In 2019, Emerge Australia surveyed over 1,000 people living with ME/CFS about a range of issues including ME/CFS symptoms and onset and experiences of accessing healthcare. When asked about the challenges they faced in accessing appropriate health services, a lack of practitioner knowledge about ME/CFS among GPs, specialists and allied health practitioners was identified as the greatest barrier.
We know that medical practitioners in Australia face significant barriers themselves in accessing clear, accurate information about ME/CFS. For this reason, we have compiled a summary of findings for medical practitioners in addition to our full report, Lifelong Lockdown: Lessons Learned from the Health and Wellbeing Survey of Australians Living with ME/CFS 2019.
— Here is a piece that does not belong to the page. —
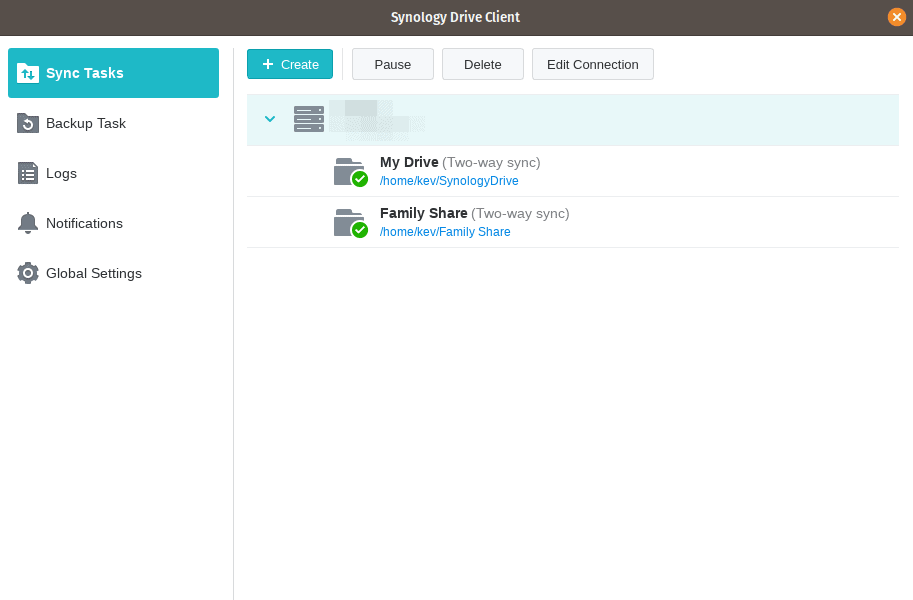Click the Global Settings gear icon

(x=27, y=273)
This report aims to support medical practitioners who wish to increase their knowledge of the lived experience of people with ME/CFS and consequently provide improved care to their patients. In particular, we present information regarding symptom onset and diagnosis, experience of primary and additional symptoms, experiences with healthcare practitioners, and opportunities to improve healthcare services. You can download it here.
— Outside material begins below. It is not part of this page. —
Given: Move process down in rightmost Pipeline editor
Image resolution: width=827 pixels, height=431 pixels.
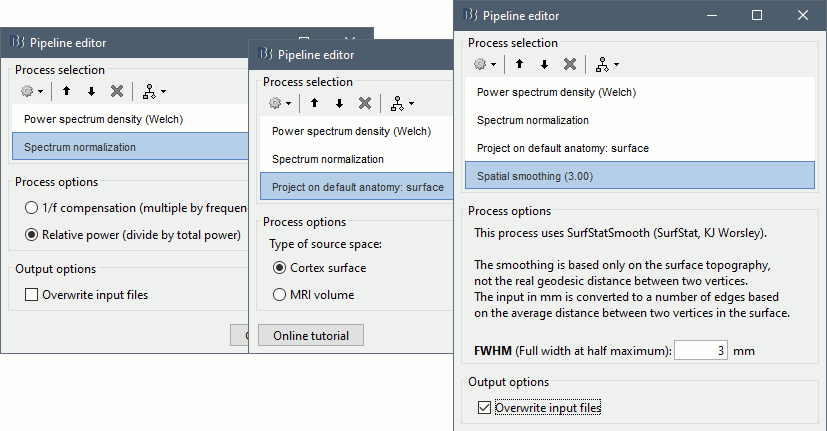Looking at the screenshot, I should [x=544, y=64].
We know that there are many GPs, specialists and allied health professionals around Australia who are invested in improving outcomes for people living with ME/CFS and other chronic illnesses. Emerge Australia welcomes the opportunity to work with interested practitioners to improve knowledge and service delivery for people with ME/CFS. We also encourage all health care professionals and those involved in service provision to consider the recommendations listed at the end of the report, which include that:
- the Royal Australasian College of Physicians ME/CFS clinical guidelines be replaced with up-to-date, fit-for-purpose guidance to support GPs and other practitioners in their work with ME/CFS patients
- health practitioners have access to education on the aetiology, diagnosis and treatment of ME/CFS based on the current understanding of the condition including through undergraduate and postgraduate courses
- telehealth services be made permanently available through Medicare for people with ME/CFS and other chronic illnesses
Thank you for joining with us on this journey to learn more about ME/CFS and improve the support provided to people living with this highly disabling under-researched biomedical condition.